Danish director Kristian Levring makes no bones about the use of genre markers as he opens The Salvation with an indistinctive slow motion shot of a railway station in America’s West, setting the scene both in terms of familiarity and difference: here’s the slow swagger of sepia-tinted boots but captured so indistinctly as to mark the territory as radically foreign and unknown. This is where Danish pioneers Jon (Mikkelsen) and brother Peter (Persbrandt) await the arrival of Jon’s wife and son after seven years of separation. Travelling home, they’re joined on the stagecoach by a couple of drunken brutes. The shocking rape and murder of wife and son follows, to be followed in turn by Jon’s retaliatory killing of the murderers. From then on, the brothers are bounty, hounded by an unscrupulous gang leader Delarue, who’s also busy accumulating oil-bearing properties from quiescent locals.

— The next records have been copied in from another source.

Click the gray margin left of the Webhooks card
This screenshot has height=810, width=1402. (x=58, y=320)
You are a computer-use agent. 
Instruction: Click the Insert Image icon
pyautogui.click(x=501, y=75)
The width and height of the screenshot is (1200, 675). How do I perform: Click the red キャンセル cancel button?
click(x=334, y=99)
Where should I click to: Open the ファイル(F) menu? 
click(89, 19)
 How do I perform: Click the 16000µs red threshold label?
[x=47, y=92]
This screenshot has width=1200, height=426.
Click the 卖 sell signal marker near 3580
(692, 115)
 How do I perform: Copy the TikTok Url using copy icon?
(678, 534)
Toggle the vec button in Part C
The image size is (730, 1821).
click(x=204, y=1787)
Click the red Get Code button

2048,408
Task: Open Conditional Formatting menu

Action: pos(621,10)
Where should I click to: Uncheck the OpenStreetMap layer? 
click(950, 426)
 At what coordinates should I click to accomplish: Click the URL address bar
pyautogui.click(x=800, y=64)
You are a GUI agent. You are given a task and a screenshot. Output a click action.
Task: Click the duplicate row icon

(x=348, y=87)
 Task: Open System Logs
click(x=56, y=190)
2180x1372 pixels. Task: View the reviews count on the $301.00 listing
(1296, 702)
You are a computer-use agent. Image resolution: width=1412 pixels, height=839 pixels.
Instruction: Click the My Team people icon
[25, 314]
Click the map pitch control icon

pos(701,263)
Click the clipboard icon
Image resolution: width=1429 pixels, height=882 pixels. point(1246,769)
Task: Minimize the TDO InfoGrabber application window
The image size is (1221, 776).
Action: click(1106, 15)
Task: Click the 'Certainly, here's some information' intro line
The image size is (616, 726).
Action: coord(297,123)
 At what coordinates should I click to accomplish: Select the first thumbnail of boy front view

Set in the 1870s, Levring’s film merges the harsh beauty of land and people, combining the imperceptible humour of Sergio Leone’s curled-lip protagonist with John Ford’s single-minded heroes and imposing a Morricone-indebted score onto what becomes, after the opening scenes, an unusual and explorative mixture of long-shot landscapes and painstakingly composed interiors. Playing with all these genre expectations, Levring comes close to fulfilling them.
The spell is broken, however, by odd moments of possibly unintentional audience laughter, jolting viewers into an awareness of the film’s own meta-referentiality – slightly weakening a study of revenge that manages both to celebrate and question the ethics of retribution.
The Salvation | Directed by Kristian Levring (Denmark, UK, South Africa 2014) with Mads Mikkelsen, Eva Green, Mikael Persbrandt. Starts Oct 9.